(EXERCISE REQUIREMENTS): Copy out, from the data, each line containing the string "agent".

━━━ LISTED RECORDS ━━━

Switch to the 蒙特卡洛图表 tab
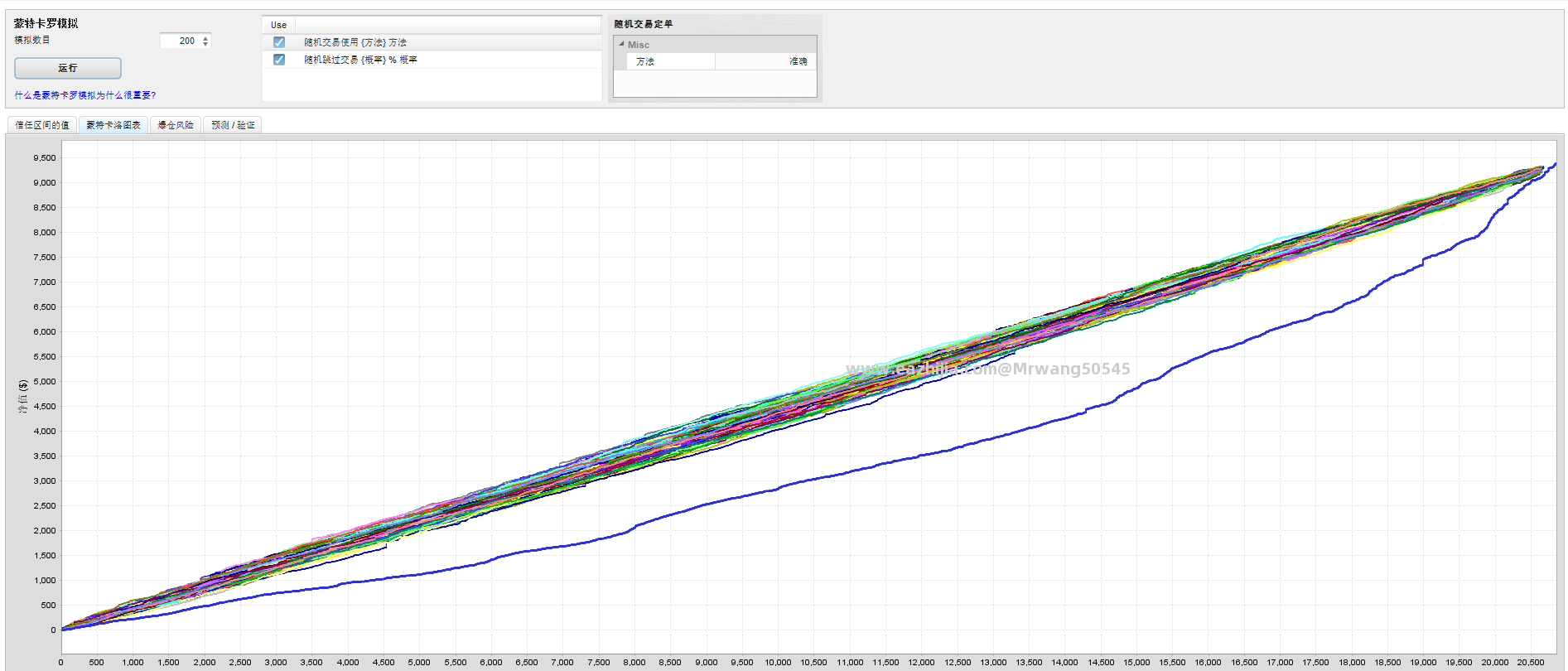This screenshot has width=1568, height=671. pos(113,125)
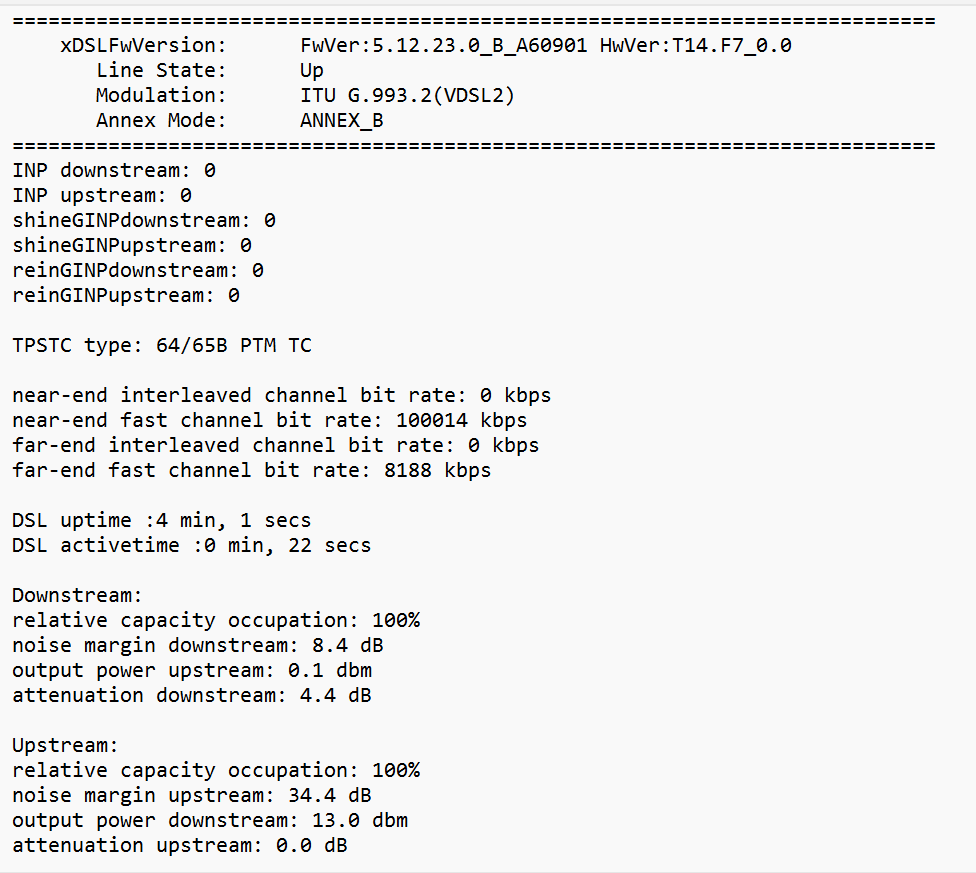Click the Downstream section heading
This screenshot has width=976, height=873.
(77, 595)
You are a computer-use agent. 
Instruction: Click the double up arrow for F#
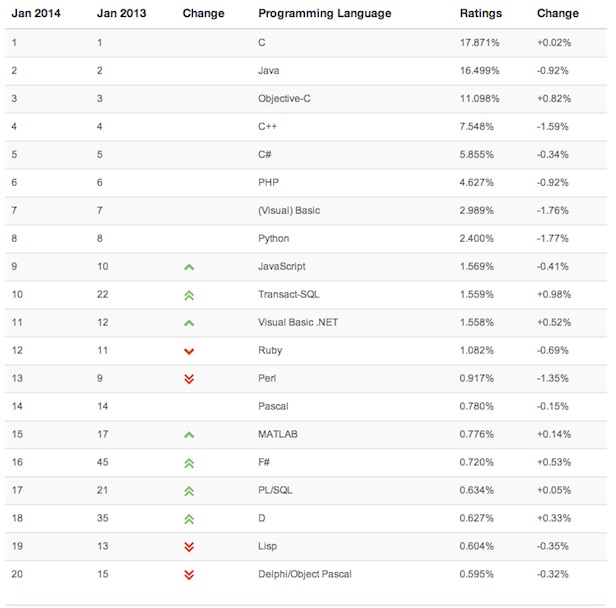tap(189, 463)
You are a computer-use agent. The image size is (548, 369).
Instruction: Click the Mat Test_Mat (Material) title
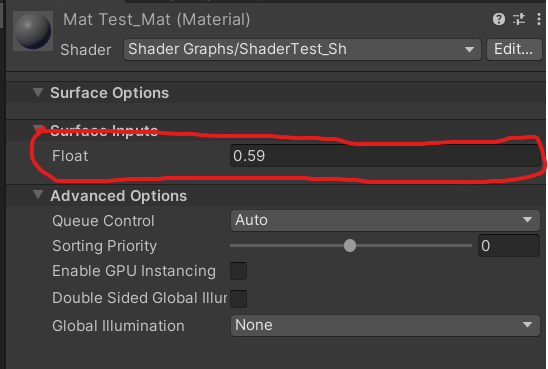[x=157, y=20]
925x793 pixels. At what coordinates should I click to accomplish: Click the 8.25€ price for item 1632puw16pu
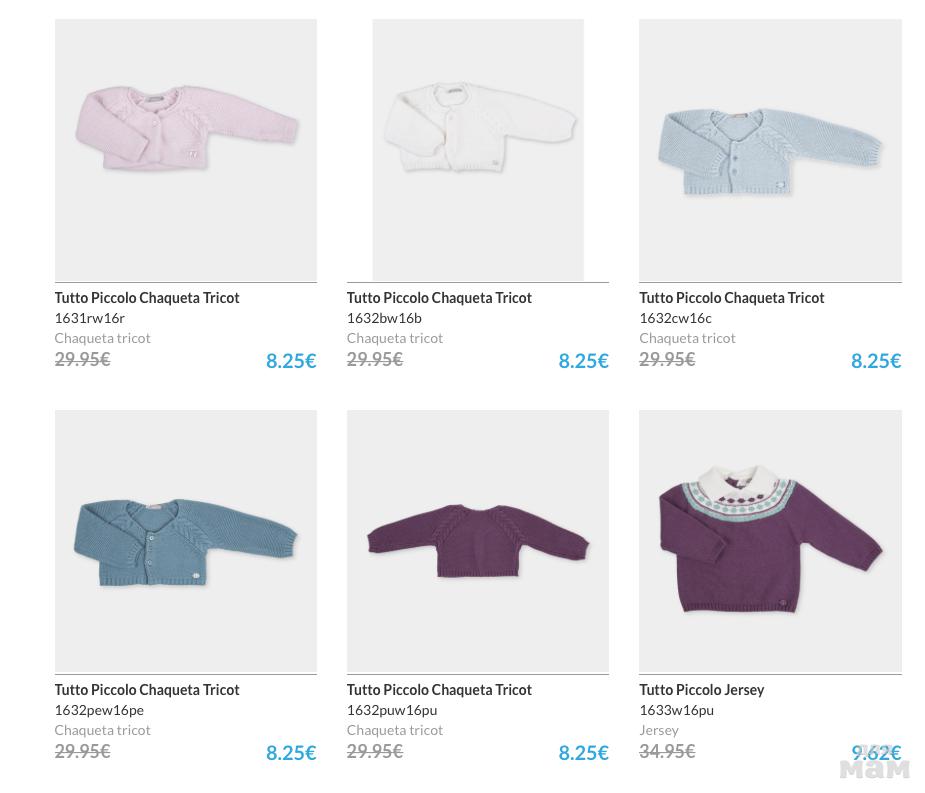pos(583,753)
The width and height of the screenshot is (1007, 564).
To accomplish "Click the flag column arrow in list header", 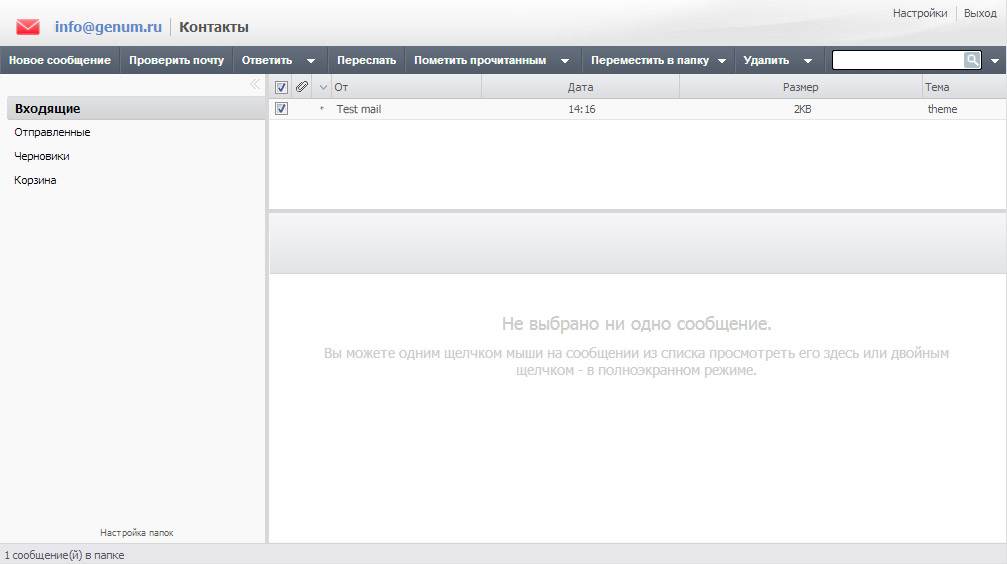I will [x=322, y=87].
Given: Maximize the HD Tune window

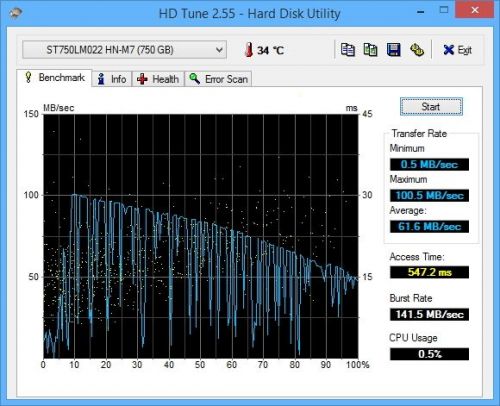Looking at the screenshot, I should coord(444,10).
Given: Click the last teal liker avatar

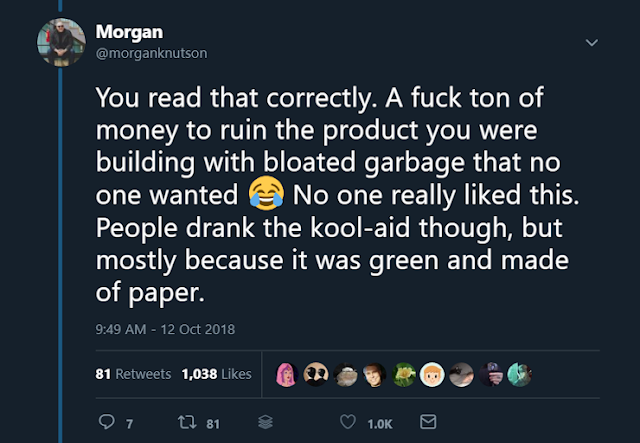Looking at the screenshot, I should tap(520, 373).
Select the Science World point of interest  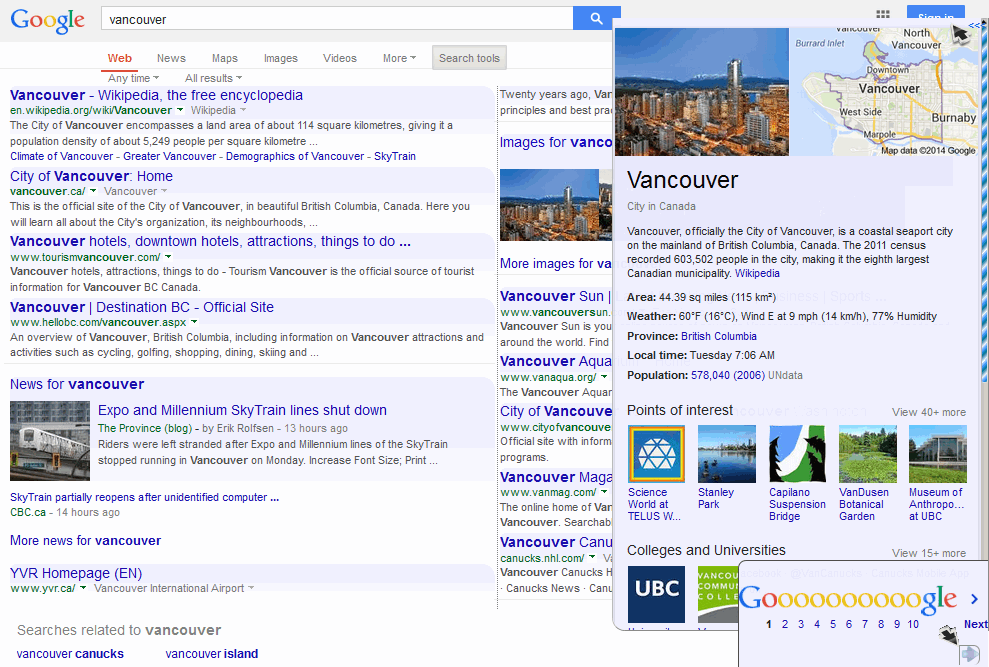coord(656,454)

━━━

(WRITTEN SOLUTION):
You are a computer-use agent. 
You are a computer-use agent. The image size is (548, 369).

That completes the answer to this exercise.